- _Instructions to follow_
A verbatim copy of the entries is the required answer.

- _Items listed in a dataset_
Segment Open

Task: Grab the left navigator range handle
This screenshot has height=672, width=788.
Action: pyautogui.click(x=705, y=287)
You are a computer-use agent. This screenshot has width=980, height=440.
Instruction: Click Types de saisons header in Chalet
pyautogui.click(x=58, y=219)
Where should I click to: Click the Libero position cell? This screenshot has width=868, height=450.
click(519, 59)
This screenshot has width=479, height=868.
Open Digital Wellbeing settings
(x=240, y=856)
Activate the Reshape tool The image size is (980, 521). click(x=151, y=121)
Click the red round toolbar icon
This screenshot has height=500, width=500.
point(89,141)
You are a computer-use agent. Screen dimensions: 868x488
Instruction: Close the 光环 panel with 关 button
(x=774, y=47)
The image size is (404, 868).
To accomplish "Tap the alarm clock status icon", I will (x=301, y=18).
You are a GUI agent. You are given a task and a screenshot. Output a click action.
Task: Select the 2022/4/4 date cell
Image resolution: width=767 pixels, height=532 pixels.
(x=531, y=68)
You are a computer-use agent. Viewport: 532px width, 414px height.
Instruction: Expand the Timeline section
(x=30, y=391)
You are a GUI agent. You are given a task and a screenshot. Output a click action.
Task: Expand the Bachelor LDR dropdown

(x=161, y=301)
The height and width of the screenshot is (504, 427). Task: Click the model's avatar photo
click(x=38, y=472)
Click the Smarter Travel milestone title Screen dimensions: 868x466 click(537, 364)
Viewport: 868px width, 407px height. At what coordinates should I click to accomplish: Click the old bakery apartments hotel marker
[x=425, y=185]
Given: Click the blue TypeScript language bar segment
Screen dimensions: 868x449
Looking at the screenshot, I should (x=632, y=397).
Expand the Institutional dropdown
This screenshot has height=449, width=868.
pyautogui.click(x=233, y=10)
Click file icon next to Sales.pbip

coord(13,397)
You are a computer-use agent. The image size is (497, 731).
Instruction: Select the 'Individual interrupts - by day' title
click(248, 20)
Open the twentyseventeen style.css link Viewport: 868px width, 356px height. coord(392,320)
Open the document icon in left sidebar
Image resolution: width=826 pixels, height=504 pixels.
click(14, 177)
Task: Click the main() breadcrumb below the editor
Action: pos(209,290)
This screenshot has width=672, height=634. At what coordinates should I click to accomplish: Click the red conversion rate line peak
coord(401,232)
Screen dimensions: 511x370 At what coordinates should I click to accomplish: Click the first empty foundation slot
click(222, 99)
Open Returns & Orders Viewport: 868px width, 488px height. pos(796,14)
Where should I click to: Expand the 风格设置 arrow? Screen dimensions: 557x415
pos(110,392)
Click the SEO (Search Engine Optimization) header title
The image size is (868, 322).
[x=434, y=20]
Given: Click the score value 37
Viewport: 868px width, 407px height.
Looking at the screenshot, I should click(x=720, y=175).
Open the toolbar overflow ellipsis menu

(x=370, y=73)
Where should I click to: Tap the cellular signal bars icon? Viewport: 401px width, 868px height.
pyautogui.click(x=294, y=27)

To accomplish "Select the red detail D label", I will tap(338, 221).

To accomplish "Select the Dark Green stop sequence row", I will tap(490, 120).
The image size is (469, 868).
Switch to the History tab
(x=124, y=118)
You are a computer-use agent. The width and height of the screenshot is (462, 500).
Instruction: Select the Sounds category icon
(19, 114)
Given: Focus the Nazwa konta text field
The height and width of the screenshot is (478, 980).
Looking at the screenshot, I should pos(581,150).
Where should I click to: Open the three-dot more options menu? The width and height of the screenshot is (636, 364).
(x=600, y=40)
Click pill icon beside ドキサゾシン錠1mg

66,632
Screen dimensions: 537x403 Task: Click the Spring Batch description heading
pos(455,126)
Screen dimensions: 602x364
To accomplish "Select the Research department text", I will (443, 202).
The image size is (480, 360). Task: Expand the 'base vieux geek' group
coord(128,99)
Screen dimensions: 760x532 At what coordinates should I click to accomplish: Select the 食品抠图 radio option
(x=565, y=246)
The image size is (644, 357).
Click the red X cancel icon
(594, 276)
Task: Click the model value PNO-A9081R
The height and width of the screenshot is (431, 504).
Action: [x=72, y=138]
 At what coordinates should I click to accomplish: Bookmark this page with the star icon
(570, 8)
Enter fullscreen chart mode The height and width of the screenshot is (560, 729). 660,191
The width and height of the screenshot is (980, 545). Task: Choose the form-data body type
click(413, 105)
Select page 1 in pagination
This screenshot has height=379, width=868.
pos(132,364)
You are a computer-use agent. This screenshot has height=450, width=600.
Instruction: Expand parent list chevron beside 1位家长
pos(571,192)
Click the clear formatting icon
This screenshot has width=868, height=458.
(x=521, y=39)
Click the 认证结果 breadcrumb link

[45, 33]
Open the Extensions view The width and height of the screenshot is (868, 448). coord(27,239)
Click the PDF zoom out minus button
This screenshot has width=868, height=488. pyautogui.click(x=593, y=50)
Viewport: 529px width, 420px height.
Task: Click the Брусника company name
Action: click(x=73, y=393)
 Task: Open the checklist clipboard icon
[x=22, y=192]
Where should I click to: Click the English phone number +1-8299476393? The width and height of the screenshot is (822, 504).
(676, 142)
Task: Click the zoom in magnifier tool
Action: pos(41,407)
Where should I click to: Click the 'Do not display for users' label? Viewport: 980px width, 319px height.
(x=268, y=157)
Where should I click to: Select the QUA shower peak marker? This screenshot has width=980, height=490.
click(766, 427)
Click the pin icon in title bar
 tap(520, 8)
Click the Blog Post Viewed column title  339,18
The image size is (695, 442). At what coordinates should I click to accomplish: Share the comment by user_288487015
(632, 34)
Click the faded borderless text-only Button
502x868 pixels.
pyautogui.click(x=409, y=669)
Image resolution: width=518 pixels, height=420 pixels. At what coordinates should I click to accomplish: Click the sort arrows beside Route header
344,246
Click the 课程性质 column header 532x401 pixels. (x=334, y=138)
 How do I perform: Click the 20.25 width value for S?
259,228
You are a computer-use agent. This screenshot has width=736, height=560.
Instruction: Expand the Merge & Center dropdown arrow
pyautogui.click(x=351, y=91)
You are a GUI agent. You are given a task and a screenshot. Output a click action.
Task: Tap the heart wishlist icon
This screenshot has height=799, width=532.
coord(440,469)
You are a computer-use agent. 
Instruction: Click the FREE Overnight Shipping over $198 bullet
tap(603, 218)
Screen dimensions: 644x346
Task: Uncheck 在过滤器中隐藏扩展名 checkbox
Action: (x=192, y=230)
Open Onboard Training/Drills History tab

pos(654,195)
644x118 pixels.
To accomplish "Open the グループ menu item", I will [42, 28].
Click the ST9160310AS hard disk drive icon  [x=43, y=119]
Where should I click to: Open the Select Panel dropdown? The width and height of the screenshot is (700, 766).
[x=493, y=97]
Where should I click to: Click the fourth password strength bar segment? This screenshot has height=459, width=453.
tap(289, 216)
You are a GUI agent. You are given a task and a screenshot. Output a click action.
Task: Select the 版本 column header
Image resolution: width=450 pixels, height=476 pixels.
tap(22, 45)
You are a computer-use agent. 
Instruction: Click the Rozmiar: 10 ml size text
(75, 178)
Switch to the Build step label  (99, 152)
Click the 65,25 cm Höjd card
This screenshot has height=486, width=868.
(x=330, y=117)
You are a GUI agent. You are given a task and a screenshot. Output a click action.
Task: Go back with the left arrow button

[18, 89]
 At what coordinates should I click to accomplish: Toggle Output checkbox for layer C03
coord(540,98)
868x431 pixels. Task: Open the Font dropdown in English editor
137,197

Segment Closed

- _Solved problem_
Task: Grab the left navigator range handle
This screenshot has height=672, width=788.
Action: pyautogui.click(x=705, y=287)
You are a computer-use agent. This screenshot has width=980, height=440.
Instruction: Click Types de saisons header in Chalet
pyautogui.click(x=58, y=219)
Where should I click to: Click the Libero position cell? This screenshot has width=868, height=450.
click(519, 59)
This screenshot has width=479, height=868.
Open Digital Wellbeing settings
(x=240, y=856)
Activate the Reshape tool The image size is (980, 521). click(x=151, y=121)
Click the red round toolbar icon
This screenshot has height=500, width=500.
point(89,141)
You are a computer-use agent. Screen dimensions: 868x488
Instruction: Close the 光环 panel with 关 button
(x=774, y=47)
The image size is (404, 868).
To accomplish "Tap the alarm clock status icon", I will (x=301, y=18).
You are a GUI agent. You are given a task and a screenshot. Output a click action.
Task: Select the 2022/4/4 date cell
Image resolution: width=767 pixels, height=532 pixels.
(x=531, y=68)
You are a computer-use agent. Viewport: 532px width, 414px height.
Instruction: Expand the Timeline section
(x=30, y=391)
You are a GUI agent. You are given a task and a screenshot. Output a click action.
Task: Expand the Bachelor LDR dropdown

(x=161, y=301)
The height and width of the screenshot is (504, 427). Task: Click the model's avatar photo
click(x=38, y=472)
Click the Smarter Travel milestone title Screen dimensions: 868x466 click(537, 364)
Viewport: 868px width, 407px height. At what coordinates should I click to accomplish: Click the old bakery apartments hotel marker
[x=425, y=185]
Given: Click the blue TypeScript language bar segment
Screen dimensions: 868x449
Looking at the screenshot, I should (x=632, y=397).
Expand the Institutional dropdown
This screenshot has height=449, width=868.
pyautogui.click(x=233, y=10)
Click file icon next to Sales.pbip

coord(13,397)
You are a computer-use agent. The image size is (497, 731).
Instruction: Select the 'Individual interrupts - by day' title
click(248, 20)
Open the twentyseventeen style.css link Viewport: 868px width, 356px height. coord(392,320)
Open the document icon in left sidebar
Image resolution: width=826 pixels, height=504 pixels.
click(14, 177)
Task: Click the main() breadcrumb below the editor
Action: pos(209,290)
This screenshot has width=672, height=634. At what coordinates should I click to accomplish: Click the red conversion rate line peak
coord(401,232)
Screen dimensions: 511x370 At what coordinates should I click to accomplish: Click the first empty foundation slot
click(222, 99)
Open Returns & Orders Viewport: 868px width, 488px height. pos(796,14)
Where should I click to: Expand the 风格设置 arrow? Screen dimensions: 557x415
pos(110,392)
Click the SEO (Search Engine Optimization) header title
The image size is (868, 322).
[x=434, y=20]
Given: Click the score value 37
Viewport: 868px width, 407px height.
Looking at the screenshot, I should click(x=720, y=175).
Open the toolbar overflow ellipsis menu

(x=370, y=73)
Where should I click to: Tap the cellular signal bars icon? Viewport: 401px width, 868px height.
pyautogui.click(x=294, y=27)

To accomplish "Select the red detail D label", I will tap(338, 221).

To accomplish "Select the Dark Green stop sequence row", I will tap(490, 120).
The image size is (469, 868).
Switch to the History tab
(x=124, y=118)
You are a computer-use agent. The width and height of the screenshot is (462, 500).
Instruction: Select the Sounds category icon
(19, 114)
Given: Focus the Nazwa konta text field
The height and width of the screenshot is (478, 980).
Looking at the screenshot, I should pos(581,150).
Where should I click to: Open the three-dot more options menu? The width and height of the screenshot is (636, 364).
(x=600, y=40)
Click pill icon beside ドキサゾシン錠1mg

66,632
Screen dimensions: 537x403 Task: Click the Spring Batch description heading
pos(455,126)
Screen dimensions: 602x364
To accomplish "Select the Research department text", I will (443, 202).
The image size is (480, 360). Task: Expand the 'base vieux geek' group
coord(128,99)
Screen dimensions: 760x532 At what coordinates should I click to accomplish: Select the 食品抠图 radio option
(x=565, y=246)
The image size is (644, 357).
Click the red X cancel icon
(594, 276)
Task: Click the model value PNO-A9081R
The height and width of the screenshot is (431, 504).
Action: [x=72, y=138]
 At what coordinates should I click to accomplish: Bookmark this page with the star icon
(570, 8)
Enter fullscreen chart mode The height and width of the screenshot is (560, 729). 660,191
The width and height of the screenshot is (980, 545). Task: Choose the form-data body type
click(413, 105)
Select page 1 in pagination
This screenshot has height=379, width=868.
pos(132,364)
You are a computer-use agent. This screenshot has height=450, width=600.
Instruction: Expand parent list chevron beside 1位家长
pos(571,192)
Click the clear formatting icon
This screenshot has width=868, height=458.
(x=521, y=39)
Click the 认证结果 breadcrumb link

[45, 33]
Open the Extensions view The width and height of the screenshot is (868, 448). coord(27,239)
Click the PDF zoom out minus button
This screenshot has width=868, height=488. pyautogui.click(x=593, y=50)
Viewport: 529px width, 420px height.
Task: Click the Брусника company name
Action: click(x=73, y=393)
 Task: Open the checklist clipboard icon
[x=22, y=192]
Where should I click to: Click the English phone number +1-8299476393? The width and height of the screenshot is (822, 504).
(676, 142)
Task: Click the zoom in magnifier tool
Action: pos(41,407)
Where should I click to: Click the 'Do not display for users' label? Viewport: 980px width, 319px height.
(x=268, y=157)
Where should I click to: Select the QUA shower peak marker? This screenshot has width=980, height=490.
click(766, 427)
Click the pin icon in title bar
 tap(520, 8)
Click the Blog Post Viewed column title  339,18
The image size is (695, 442). At what coordinates should I click to accomplish: Share the comment by user_288487015
(632, 34)
Click the faded borderless text-only Button
502x868 pixels.
pyautogui.click(x=409, y=669)
Image resolution: width=518 pixels, height=420 pixels. At what coordinates should I click to accomplish: Click the sort arrows beside Route header
344,246
Click the 课程性质 column header 532x401 pixels. (x=334, y=138)
 How do I perform: Click the 20.25 width value for S?
259,228
You are a computer-use agent. This screenshot has width=736, height=560.
Instruction: Expand the Merge & Center dropdown arrow
pyautogui.click(x=351, y=91)
You are a GUI agent. You are given a task and a screenshot. Output a click action.
Task: Tap the heart wishlist icon
This screenshot has height=799, width=532.
coord(440,469)
You are a computer-use agent. 
Instruction: Click the FREE Overnight Shipping over $198 bullet
tap(603, 218)
Screen dimensions: 644x346
Task: Uncheck 在过滤器中隐藏扩展名 checkbox
Action: (x=192, y=230)
Open Onboard Training/Drills History tab

pos(654,195)
644x118 pixels.
To accomplish "Open the グループ menu item", I will [42, 28].
Click the ST9160310AS hard disk drive icon  [x=43, y=119]
Where should I click to: Open the Select Panel dropdown? The width and height of the screenshot is (700, 766).
[x=493, y=97]
Where should I click to: Click the fourth password strength bar segment? This screenshot has height=459, width=453.
tap(289, 216)
You are a GUI agent. You are given a task and a screenshot. Output a click action.
Task: Select the 版本 column header
Image resolution: width=450 pixels, height=476 pixels.
tap(22, 45)
You are a computer-use agent. 
Instruction: Click the Rozmiar: 10 ml size text
(75, 178)
Switch to the Build step label  (99, 152)
Click the 65,25 cm Höjd card
This screenshot has height=486, width=868.
(x=330, y=117)
You are a GUI agent. You are given a task and a screenshot. Output a click action.
Task: Go back with the left arrow button

[18, 89]
 At what coordinates should I click to accomplish: Toggle Output checkbox for layer C03
coord(540,98)
868x431 pixels. Task: Open the Font dropdown in English editor
137,197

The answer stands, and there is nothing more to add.